Cutting the Fat: Frito Lay reaches buyers of low-fat potato chips

Posted on by Chief Marketer Staff

One-to-one marketing is often touted as a great strategy for high-ticket items. But what about low-cost, commodity-type products like those found in a supermarket?

In 1997, Plano, TX-based Frito Lay introduced a new potato chip for healthy eaters called Baked Lays. From a volume standpoint, the product did very well – unit sales for both regular and low-fat chips were higher than those for regular chips alone after 18 months.

But an analysis of who was buying the new product left company executives in shock. It showed that sales were coming from existing customers who were buying the low-fat product as a substitute for the regular Lays, and not from new customers – regular buyers of low-fat products. In other words, Frito Lay was cannibalizing its core product instead of broadening its loyal customer base.

To get back on track, the firm worked with Catalina Marketing Group to pinpoint the right audience. Out of its data warehouse of 48 million records (comprised of integrated transaction history from 50 retailers), Catalina identified households that had purchased six different low-fat products over a six-month period but hadn’t purchased potato chips.

Four million buyers fit the bill, according to David Diamond, executive vice president and chief vision officer of Catalina Marketing, St. Petersburg, FL. (Catalina maintains the frequent-buyer databases of many of its retail clients, which are only coded by card number and contain no names or addresses. In exchange for housing and maintaining the data, Catalina is allowed access to all transaction history.)

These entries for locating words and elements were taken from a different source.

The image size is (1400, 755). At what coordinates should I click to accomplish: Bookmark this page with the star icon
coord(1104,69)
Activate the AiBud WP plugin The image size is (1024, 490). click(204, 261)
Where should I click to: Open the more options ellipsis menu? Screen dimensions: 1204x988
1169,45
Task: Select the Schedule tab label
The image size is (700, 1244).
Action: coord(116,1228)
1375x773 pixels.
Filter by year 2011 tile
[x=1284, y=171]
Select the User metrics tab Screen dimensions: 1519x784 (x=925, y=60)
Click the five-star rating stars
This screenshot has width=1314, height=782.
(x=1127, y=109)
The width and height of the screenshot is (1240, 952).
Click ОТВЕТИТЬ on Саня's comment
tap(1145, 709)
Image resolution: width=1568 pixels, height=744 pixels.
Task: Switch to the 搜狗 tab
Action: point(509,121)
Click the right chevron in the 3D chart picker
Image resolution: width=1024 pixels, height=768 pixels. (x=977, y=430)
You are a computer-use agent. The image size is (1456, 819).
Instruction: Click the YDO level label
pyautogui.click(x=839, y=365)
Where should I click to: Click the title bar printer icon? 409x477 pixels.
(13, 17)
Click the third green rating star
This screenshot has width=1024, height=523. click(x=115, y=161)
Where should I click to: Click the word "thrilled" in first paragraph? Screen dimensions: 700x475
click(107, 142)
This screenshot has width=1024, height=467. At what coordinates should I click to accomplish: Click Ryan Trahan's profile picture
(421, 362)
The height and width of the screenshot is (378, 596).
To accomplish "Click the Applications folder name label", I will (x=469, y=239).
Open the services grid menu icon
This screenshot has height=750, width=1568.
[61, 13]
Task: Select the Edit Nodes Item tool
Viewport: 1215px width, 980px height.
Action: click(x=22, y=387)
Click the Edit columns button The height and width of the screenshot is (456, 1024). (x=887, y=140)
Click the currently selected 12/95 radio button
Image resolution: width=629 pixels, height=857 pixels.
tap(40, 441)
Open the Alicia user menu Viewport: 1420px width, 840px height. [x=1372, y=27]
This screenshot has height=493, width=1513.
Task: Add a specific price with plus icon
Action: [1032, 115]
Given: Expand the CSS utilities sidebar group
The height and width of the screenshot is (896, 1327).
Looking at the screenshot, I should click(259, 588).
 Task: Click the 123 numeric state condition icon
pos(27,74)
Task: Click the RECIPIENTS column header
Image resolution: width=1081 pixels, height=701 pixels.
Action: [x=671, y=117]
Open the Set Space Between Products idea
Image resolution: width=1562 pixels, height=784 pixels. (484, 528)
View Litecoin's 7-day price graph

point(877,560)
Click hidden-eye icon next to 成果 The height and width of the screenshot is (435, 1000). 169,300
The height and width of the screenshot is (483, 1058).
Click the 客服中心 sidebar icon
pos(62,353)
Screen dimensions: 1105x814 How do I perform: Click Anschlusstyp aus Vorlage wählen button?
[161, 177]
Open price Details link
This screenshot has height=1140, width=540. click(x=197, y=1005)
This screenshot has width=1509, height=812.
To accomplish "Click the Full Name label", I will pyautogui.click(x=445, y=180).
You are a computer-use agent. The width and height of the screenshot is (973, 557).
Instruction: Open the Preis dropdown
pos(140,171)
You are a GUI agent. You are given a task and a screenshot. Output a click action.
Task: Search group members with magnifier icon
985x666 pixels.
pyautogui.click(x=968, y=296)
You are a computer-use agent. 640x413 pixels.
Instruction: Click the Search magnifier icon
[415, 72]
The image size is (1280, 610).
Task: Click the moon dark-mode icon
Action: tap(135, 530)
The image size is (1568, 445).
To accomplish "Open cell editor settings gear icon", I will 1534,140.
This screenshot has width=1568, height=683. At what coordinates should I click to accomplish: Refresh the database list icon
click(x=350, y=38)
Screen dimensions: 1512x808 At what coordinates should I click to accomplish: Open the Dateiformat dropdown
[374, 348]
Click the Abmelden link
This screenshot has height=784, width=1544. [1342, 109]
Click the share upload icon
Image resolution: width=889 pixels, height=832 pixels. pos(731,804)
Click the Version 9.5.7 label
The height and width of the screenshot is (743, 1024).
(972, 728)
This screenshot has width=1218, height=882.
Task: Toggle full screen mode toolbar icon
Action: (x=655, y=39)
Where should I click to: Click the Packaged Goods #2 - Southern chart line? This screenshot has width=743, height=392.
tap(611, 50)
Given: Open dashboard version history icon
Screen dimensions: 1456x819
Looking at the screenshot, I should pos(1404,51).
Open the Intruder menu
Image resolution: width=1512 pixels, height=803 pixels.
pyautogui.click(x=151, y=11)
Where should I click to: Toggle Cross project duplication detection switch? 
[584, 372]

Once these 4 million prospects were identified, Catalina then programmed its checkout-coupon systems so that when they swiped their cards at checkout counters, they automatically received a coupon entitling them to a free bag of Baked Lays. (Coupon printers work off of localized rather than online databases. Catalina batches and downloads targeted promotion information to its retailers nightly.)

The effort worked: The coupons were redeemed by 40% of those who received them. But more importantly, of that 40%, 25% purchased another bag at full price, Diamond says. Those numbers equate to a 6% share among the 4 million identified buyers.

But Frito Lay isn’t stopping there. The company recently separated that group into three different customer segments: those who didn’t respond at all, those who redeemed the free coupon only, and those who redeemed the free coupon and also purchased a second bag at full price. A variety of offers is currently being tested to each group.